Quem sabe o valor que a independência tem, tanto no trabalho quanto na autoconfiança, é a Eliana Batista, que fez o curso de produção de salgados. Seu contato com a Defensoria foi se prolongando aos poucos, à medida que era necessário. “Eu procurei por ser vítima de agressão. Tive um tratamento com uma psicóloga por uns nove meses porque não é fácil, melhorava e recaía, com o agressor por perto, a preocupação com filhos”, diz. Mas a imagem que Eliana passa não é diferente de uma mulher positiva e alegre, tendo aprendido a voltar a acreditar em si mesma e na sua força. 

“Eu sou uma mulher alto astral, sempre fui, e a Defensoria me lembrou disso. Sou maravilhosa, mãe, trabalhadora, guerreira, e tudo o que eu quiser só depende de mim. Aprendi a enxergar isso e hoje repasso isso para as colegas”, fala Eliana, que encontrou nas outras mulheres, amigas do curso, um centro de apoio. “Na sala, ninguém sabe o seu problema. O encontro com essas mulheres, cada uma do seu jeito, cor, religião, foi onde aprendemos a nos apoiar. Nós somos maltratadas pelo machismo e precisamos mesmo nos unir”, inspira. 

Agora formada, Eliana tem um sonho para correr atrás. Ela quer abrir um delivery de comidas, sabendo o amor que tem pela cozinha. É isso que motiva ainda mais o trabalho da defensora Bastone. “Ver esses resultados e acompanhar esse projeto me transformou. Eu acredito na educação como transformação social, e esse é um dos trabalhos da Defensoria Pública”, diz ela que foi professora por 20 anos na Pontifícia Universidade Católica de Minas Gerais (Puc Minas). 

E a oportunidade dos cursos foi tão boa que teve quem aproveitou em triplo. A Paloma Rodrigues está se formando em escovista iniciante, massagem relaxante e design de sobrancelhas. A diversidade de atendimentos vai ajudar a autônoma a conseguir mais clientes e custear as despesas próprias e da filha, de sete anos. “Não imaginei que teria essa oportunidade, eu me inscrevi querendo ser independente e correr atrás do meu dinheiro sem precisar depender de homem”, fala, começando a se emocionar. 

É que Paloma procurou a Defensoria porque o pai da criança não pagava a pensão alimentícia da menina.
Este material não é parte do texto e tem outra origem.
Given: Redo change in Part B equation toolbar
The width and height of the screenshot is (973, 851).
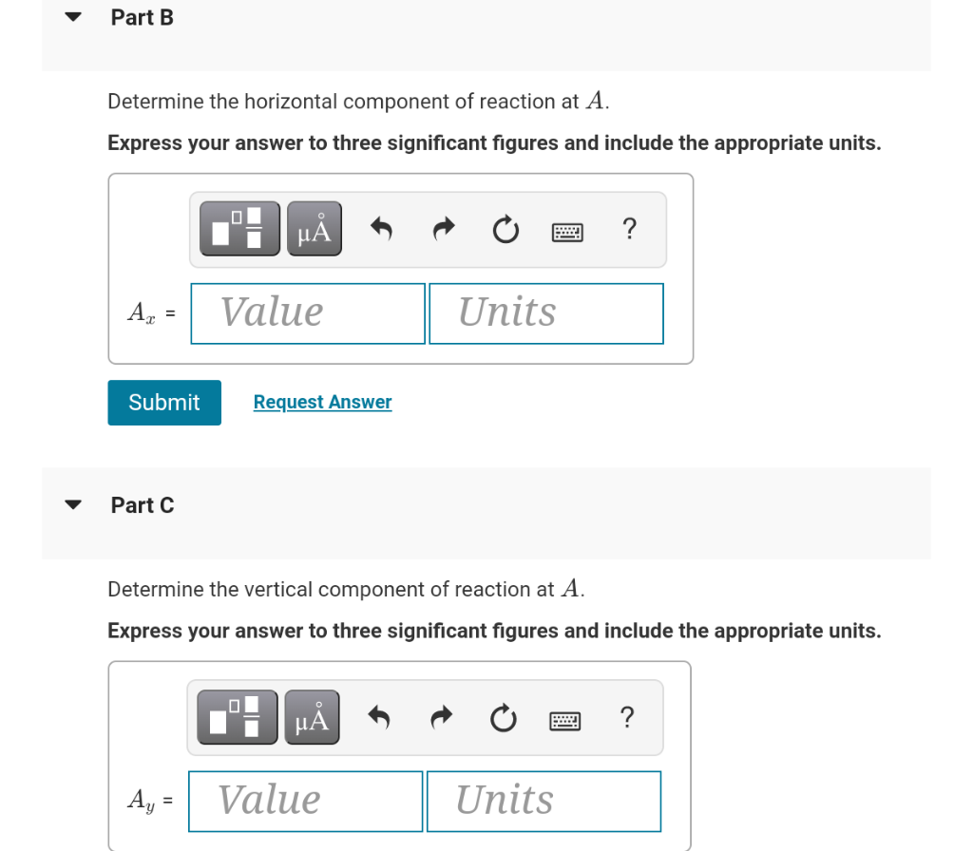Looking at the screenshot, I should pos(443,228).
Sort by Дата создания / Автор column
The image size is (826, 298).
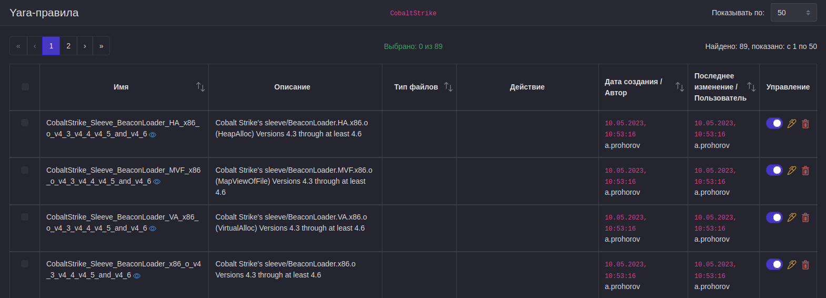[680, 87]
Desde os cinco meses de idade, sua filha sofre com redução de visão, e, desde então, tem sido só as duas. “Eu ligava para ele pedindo caixa de leite, mas a Defensoria me ofereceu muito mais do que isso”, diz. Inclusive, a realização de um sonho. “Eu sempre quis aprender a escovar, e o curso tem um valor alto. Quando vi a oportunidade, foi um sonho. Tanto que fui fazendo outros cursos”. 

Paloma está atendendo as clientes a domicílio e contou com a ajuda de uma amiga, que emprestou a escova de cabelo. Para ela, que ainda não entrou na faculdade, poder se profissionalizar tem um gostinho a mais. “É em uma área que eu gosto, que me identifico. Fico feliz em ver que me apareceram as pessoas certas na hora certa”. 

Na formatura, as mulheres também ganham um kit relacionado a cada curso, para dar mais um incentivo na hora de iniciar o trabalho. Com o sucesso das histórias de cada participante, a intenção agora é que o projeto se amplie, possivelmente para o interior de Minas Gerais, ajustes que ainda estão sendo acordados.